### Action item
Set down only the lines from the one containing "The width and" through the final line of the entries below, exactly as they stand, with no pictures.

Collected data
□ □ □

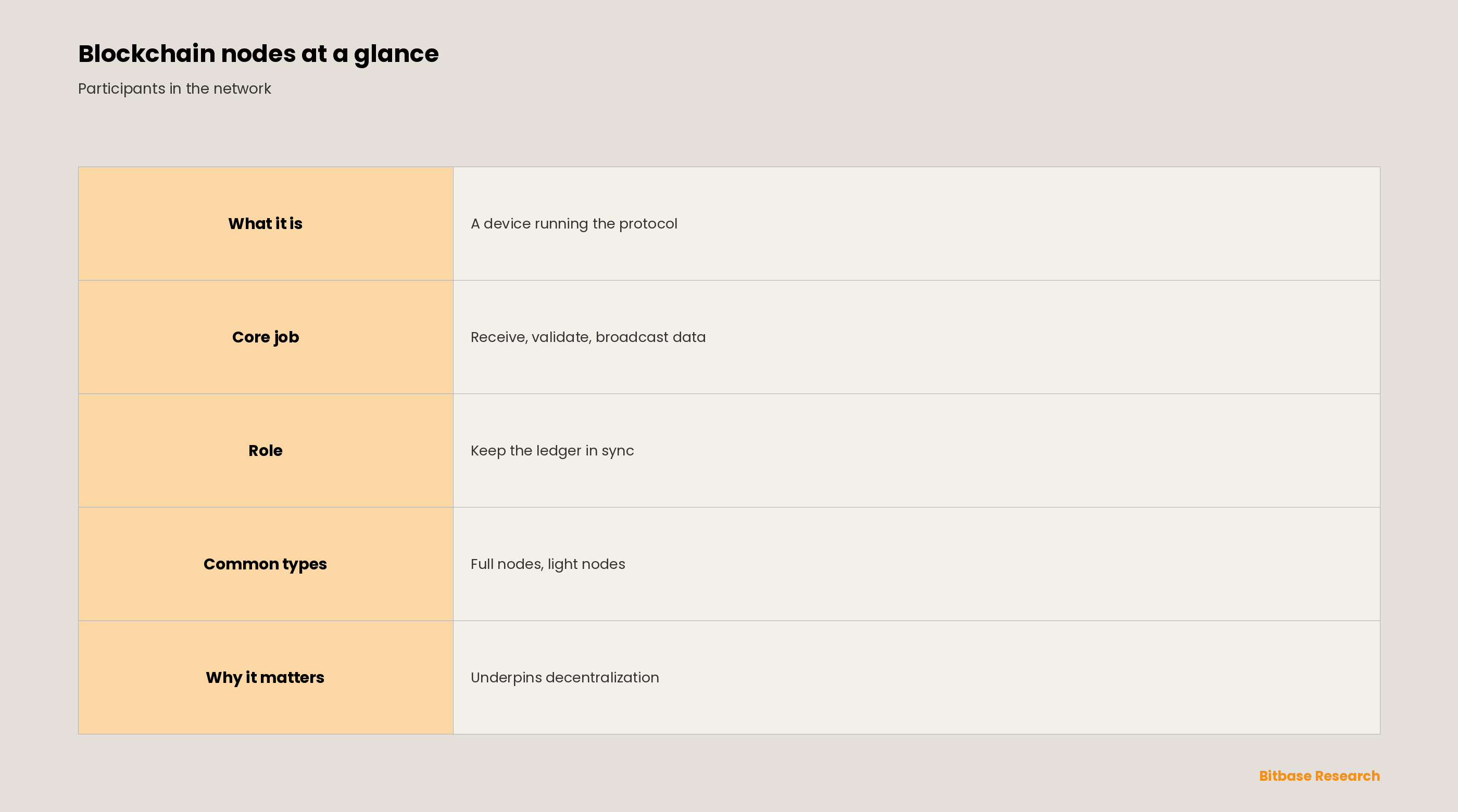This screenshot has height=812, width=1458.
Task: Select the word 'decentralization' in last row
Action: point(602,677)
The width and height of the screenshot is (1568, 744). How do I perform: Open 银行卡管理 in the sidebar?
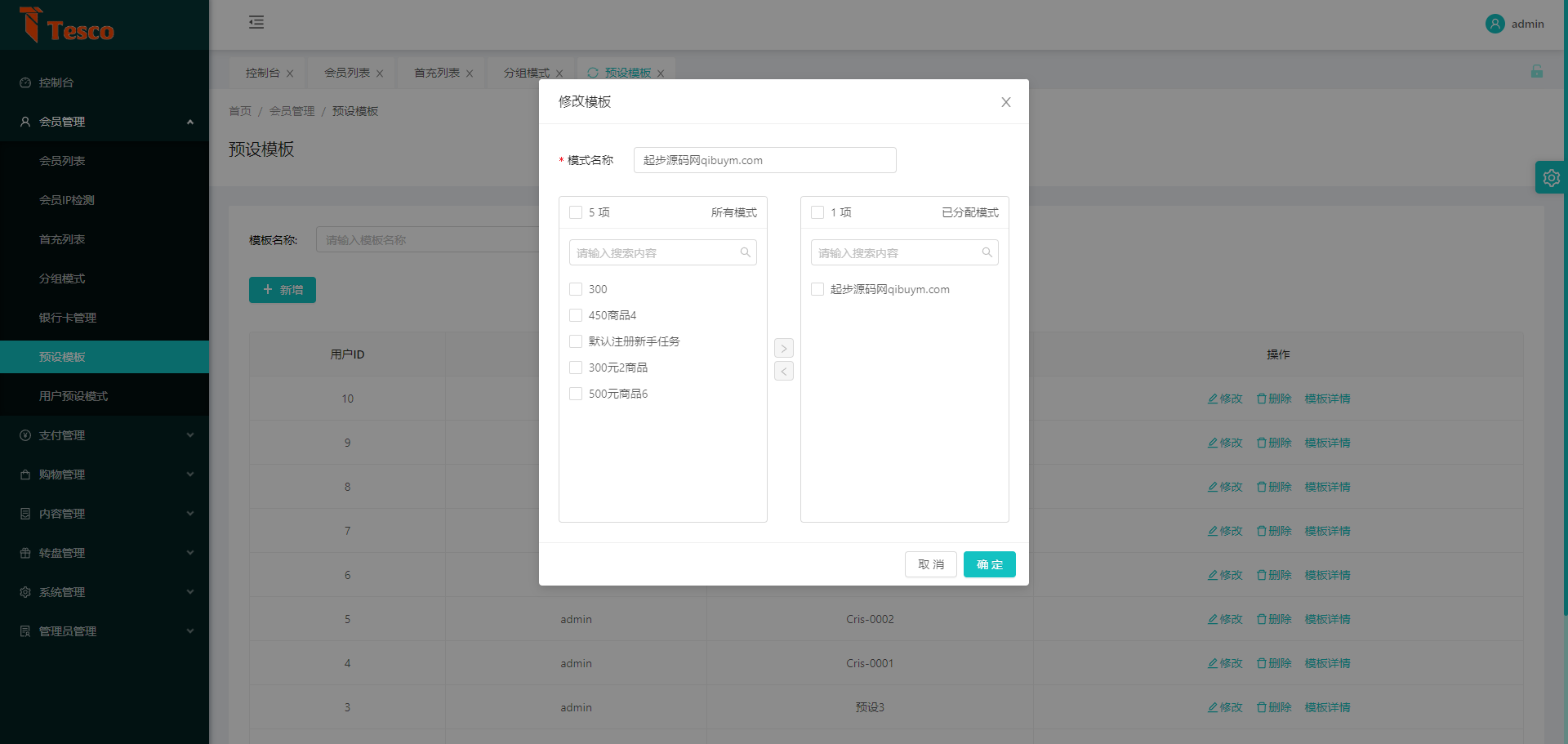[68, 318]
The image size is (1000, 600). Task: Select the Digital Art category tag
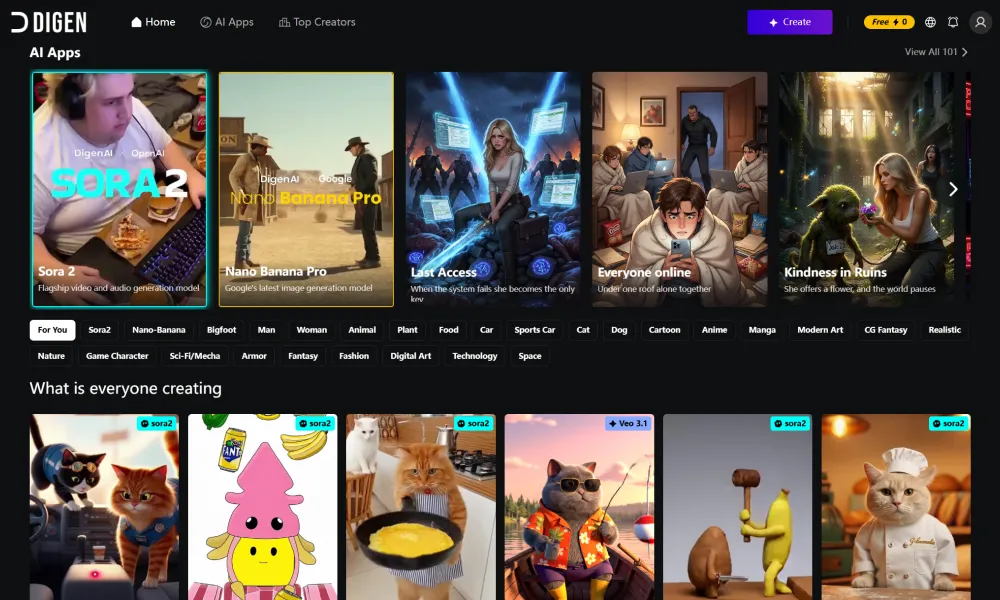tap(411, 356)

□ □ □

### Your solution
The width and height of the screenshot is (1568, 744). How do I perform: Open 银行卡管理 in the sidebar?
[68, 318]
The image size is (1000, 600). Task: Select the Digital Art category tag
tap(411, 356)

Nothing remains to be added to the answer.